DMM in Forensic Field
In April 2007 in Newcastle, UK, the International Association for the Study of Attachment IASA (www.iasa-dmm.org) was founded that brings together all clinicians and researchers who recognize themselves in DMM. International IASA’s congresses were held in Bertinoro (IT, 2008), Cambridge (UK, 2010), Frankfurt (DE, 2012), Miami (USA, 2015) and Florence (IT, 2018). The IASA’s 10-Year Celebration was held in Florence, June 2018, hosted in the Institute of Family Therapy directed by the late Rodolfo de Bernart, co-Chair IASA. A particularly interesting section of the conference was dedicated to the use of the DMM in the forensic field and some special issues of DMM News (the electronic journal of the IASA directed by me from 2012 to 2019) were dedicated to the IASA Family Attachment Court Protocol drawn directly from the IASA’s 10-Year Celebration [43-48 and DMM News n. 26-29, 2018].
Conclusion
DMM is an important theory that has informed different therapeutic models (including psychoanalytic ones), particularly in the assessment of problems and identification of defensive strategies. At the same time, many DMM-trained clinicians are working in the direction of a DMM-based psychotherapy, integrating different techniques and devising original interventions tailored on the patient’s and family’s features analysed from a DMM perspective. See, for example, the important Attachment and Family Therapy [12] and an interesting book by Chris Baim and Tony Morrison [46], a manual (including examples, exercises and audio files) on how to develop a therapeutic intervention for adults based on DMM information. Research needs to be conducted on efficacy (to prove that a specific treatment acts on a specific disorder excluding the influence of other factors) and on effectiveness (to assess the outcome of psychotherapeutic methods as are used in actual clinical settings) of these DMM-based treatments.
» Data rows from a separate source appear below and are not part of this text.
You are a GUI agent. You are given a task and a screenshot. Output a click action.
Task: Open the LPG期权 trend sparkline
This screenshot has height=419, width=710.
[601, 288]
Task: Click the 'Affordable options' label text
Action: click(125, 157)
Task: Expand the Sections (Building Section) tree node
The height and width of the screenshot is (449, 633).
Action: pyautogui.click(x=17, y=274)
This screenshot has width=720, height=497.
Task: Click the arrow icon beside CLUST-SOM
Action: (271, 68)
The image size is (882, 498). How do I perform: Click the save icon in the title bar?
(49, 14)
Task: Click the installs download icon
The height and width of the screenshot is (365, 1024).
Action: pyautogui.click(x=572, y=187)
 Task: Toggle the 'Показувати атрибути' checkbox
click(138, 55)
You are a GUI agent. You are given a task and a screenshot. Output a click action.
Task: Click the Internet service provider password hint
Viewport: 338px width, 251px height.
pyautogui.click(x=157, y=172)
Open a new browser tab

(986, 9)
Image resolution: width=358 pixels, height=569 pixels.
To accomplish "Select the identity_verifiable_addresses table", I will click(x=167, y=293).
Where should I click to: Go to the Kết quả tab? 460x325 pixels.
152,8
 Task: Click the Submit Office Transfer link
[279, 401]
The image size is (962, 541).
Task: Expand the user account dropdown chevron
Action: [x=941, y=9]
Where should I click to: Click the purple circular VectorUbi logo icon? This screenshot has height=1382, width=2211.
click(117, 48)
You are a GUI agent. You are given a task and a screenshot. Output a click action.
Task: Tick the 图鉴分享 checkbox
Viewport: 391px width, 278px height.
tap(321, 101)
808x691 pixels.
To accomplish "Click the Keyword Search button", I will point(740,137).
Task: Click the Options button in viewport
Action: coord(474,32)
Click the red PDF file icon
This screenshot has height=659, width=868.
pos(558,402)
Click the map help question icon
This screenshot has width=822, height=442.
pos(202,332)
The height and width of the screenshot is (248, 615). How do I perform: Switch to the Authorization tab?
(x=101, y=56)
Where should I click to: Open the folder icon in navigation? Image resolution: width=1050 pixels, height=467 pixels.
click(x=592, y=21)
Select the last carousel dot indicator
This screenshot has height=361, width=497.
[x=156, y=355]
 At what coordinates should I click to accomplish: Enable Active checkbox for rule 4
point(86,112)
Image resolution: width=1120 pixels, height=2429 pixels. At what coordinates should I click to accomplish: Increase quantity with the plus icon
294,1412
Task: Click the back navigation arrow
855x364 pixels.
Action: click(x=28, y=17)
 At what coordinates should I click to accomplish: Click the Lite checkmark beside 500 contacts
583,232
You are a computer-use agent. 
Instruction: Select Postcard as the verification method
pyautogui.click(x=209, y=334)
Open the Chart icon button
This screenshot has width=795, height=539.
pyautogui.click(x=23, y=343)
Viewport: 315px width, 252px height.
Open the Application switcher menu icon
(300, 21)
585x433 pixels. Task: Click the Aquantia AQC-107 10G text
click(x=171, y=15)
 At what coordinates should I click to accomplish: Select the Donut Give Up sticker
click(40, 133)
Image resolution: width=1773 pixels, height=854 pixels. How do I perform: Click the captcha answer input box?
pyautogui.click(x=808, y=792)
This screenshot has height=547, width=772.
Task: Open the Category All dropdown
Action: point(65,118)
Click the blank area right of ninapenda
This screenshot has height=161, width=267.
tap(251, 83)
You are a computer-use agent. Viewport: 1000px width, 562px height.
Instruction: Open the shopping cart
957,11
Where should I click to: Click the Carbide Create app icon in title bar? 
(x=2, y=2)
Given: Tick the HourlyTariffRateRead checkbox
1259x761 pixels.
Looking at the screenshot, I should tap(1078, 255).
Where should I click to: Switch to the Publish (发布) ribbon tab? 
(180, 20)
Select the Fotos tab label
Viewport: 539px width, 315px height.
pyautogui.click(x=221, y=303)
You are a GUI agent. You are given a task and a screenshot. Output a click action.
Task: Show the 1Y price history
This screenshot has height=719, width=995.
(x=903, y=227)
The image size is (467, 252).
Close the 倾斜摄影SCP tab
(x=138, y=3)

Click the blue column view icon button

Table 1 sets out the main differences in dynamic psychotherapy among the contemporary psychoanalytic model, the A-B-C+D attachment model (adopting the classification of Ainsworth in childhood and Main, Goldwyn and Hesse in adulthood) and the DMM [see also 37].

In conclusion, the DMM approach places the individual and his family in their context and in the life span, considering the function of human behavior (normal or pathological) and the specific way cognitive and affective information are processed to protect from danger and suffering and to improve adaptation. These characteristics are distinctive from other attachment-based theoretical models and offer health care professionals and psychotherapists important information for the analysis of clinical problems and the organization of treatment.
Thanks to Patricia Crittenden and Andrea Landini for their helpful comments on this paper.
Conflicts of Interest:
The author declares that he has no conflict of interest.
Funding:
This study received no external funding.